### TASK DETAILS
Reproduce the records exactly through the line with "Viewport: 575px width, 539px height.".

Stored data entries:
----------------------------------------
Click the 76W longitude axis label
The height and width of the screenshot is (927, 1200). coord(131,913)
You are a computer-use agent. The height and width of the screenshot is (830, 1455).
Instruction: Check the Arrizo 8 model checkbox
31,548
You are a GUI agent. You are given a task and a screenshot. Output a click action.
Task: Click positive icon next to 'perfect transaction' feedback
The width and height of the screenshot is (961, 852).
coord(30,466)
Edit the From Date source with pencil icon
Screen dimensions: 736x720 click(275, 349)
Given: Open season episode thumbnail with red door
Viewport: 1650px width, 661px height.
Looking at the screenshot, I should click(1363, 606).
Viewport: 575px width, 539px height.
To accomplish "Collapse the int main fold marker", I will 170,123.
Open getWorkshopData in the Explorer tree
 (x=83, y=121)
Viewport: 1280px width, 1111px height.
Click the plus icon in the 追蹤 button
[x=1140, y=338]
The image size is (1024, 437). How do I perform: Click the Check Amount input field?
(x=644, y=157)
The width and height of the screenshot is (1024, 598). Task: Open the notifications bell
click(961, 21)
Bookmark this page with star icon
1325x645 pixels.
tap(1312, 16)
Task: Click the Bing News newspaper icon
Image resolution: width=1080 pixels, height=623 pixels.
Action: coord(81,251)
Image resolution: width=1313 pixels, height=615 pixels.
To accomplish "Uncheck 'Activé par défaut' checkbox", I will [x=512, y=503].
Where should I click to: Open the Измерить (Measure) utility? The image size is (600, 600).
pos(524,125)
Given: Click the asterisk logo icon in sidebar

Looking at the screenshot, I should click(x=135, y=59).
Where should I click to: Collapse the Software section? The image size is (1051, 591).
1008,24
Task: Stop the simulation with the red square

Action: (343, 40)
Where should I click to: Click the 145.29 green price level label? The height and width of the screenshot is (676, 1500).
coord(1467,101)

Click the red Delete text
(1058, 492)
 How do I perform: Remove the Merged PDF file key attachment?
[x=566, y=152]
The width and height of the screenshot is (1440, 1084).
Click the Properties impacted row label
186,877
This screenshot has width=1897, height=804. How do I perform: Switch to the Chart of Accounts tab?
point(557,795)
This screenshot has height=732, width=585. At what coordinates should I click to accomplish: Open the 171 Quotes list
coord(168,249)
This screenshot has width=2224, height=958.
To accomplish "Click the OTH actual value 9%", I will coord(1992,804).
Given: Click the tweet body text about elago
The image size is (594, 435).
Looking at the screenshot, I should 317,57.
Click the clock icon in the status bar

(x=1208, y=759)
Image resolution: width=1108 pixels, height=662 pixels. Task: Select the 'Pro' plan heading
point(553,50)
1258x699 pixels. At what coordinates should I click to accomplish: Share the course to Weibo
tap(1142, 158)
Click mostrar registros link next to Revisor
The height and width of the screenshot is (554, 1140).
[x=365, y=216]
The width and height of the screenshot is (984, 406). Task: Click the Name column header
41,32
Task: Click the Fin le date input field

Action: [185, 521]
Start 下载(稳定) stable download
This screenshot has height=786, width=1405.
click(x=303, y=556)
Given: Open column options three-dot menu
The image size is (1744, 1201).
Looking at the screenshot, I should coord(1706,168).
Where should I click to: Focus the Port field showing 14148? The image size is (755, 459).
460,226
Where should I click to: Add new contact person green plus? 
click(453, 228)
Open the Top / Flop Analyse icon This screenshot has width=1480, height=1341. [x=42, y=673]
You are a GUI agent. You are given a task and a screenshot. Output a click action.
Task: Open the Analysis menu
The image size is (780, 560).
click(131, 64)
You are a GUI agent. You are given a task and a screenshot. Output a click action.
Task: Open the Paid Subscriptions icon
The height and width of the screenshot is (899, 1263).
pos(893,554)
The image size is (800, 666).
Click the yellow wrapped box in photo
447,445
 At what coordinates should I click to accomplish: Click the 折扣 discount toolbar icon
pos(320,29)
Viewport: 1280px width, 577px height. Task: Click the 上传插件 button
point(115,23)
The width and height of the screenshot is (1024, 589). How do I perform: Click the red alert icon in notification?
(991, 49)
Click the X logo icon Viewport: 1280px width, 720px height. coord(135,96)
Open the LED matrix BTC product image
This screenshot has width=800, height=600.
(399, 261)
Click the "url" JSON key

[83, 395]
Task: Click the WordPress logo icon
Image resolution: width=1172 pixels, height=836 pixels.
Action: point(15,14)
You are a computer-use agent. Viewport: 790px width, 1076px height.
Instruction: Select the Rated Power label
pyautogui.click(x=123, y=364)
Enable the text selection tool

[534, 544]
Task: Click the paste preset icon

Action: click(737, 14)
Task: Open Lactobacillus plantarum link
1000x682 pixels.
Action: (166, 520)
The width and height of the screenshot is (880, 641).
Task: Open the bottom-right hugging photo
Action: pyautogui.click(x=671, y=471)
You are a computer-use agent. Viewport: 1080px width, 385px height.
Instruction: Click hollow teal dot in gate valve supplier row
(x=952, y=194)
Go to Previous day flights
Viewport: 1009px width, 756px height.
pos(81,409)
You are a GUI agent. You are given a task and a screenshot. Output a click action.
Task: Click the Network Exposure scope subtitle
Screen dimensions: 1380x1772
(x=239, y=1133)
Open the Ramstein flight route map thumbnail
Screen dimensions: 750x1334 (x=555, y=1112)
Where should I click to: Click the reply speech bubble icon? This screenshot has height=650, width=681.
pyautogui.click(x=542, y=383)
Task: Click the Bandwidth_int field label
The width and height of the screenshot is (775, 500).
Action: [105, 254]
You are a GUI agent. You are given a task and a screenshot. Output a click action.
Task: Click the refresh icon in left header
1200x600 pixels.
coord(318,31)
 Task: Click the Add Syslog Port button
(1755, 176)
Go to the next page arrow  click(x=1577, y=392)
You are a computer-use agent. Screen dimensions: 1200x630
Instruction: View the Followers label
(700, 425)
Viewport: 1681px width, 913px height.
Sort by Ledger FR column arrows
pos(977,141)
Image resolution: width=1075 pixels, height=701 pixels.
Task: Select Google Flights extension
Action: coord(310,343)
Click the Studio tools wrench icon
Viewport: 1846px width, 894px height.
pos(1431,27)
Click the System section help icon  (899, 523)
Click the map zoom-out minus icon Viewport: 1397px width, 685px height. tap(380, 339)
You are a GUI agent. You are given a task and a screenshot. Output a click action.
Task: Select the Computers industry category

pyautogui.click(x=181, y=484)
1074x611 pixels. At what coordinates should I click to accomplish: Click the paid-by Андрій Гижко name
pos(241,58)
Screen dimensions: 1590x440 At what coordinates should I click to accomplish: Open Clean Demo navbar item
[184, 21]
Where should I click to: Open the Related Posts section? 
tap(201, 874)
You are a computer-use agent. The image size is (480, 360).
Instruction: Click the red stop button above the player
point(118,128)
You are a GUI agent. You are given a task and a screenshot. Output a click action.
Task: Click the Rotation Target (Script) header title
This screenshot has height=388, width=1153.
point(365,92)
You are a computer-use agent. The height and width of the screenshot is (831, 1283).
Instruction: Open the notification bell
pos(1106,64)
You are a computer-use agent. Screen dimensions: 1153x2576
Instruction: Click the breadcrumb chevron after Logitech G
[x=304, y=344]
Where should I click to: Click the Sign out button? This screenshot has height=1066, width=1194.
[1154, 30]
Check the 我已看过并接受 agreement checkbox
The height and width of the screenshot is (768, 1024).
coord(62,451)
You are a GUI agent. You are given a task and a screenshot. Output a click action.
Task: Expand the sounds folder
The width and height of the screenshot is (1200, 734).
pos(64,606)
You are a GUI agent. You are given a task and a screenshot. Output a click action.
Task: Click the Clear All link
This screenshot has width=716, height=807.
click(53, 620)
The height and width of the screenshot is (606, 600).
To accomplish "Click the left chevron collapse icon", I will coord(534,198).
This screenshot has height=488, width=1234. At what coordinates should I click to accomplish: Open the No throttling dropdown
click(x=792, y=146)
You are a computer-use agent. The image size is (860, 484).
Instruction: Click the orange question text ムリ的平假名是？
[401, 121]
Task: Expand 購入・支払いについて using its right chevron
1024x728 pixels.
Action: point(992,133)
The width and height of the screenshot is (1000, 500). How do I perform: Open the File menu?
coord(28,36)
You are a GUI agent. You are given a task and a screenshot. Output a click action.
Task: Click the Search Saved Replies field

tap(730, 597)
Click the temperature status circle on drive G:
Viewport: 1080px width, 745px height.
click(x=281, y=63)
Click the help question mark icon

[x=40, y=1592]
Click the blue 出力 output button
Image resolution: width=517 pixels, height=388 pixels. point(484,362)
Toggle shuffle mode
----------------------------------------
### RESPONSE BOX
Click the 76W longitude axis label
The height and width of the screenshot is (927, 1200). coord(131,913)
You are a computer-use agent. The height and width of the screenshot is (830, 1455).
Instruction: Check the Arrizo 8 model checkbox
31,548
You are a GUI agent. You are given a task and a screenshot. Output a click action.
Task: Click positive icon next to 'perfect transaction' feedback
The width and height of the screenshot is (961, 852).
coord(30,466)
Edit the From Date source with pencil icon
Screen dimensions: 736x720 click(275, 349)
Given: Open season episode thumbnail with red door
Viewport: 1650px width, 661px height.
Looking at the screenshot, I should click(1363, 606).
Viewport: 575px width, 539px height.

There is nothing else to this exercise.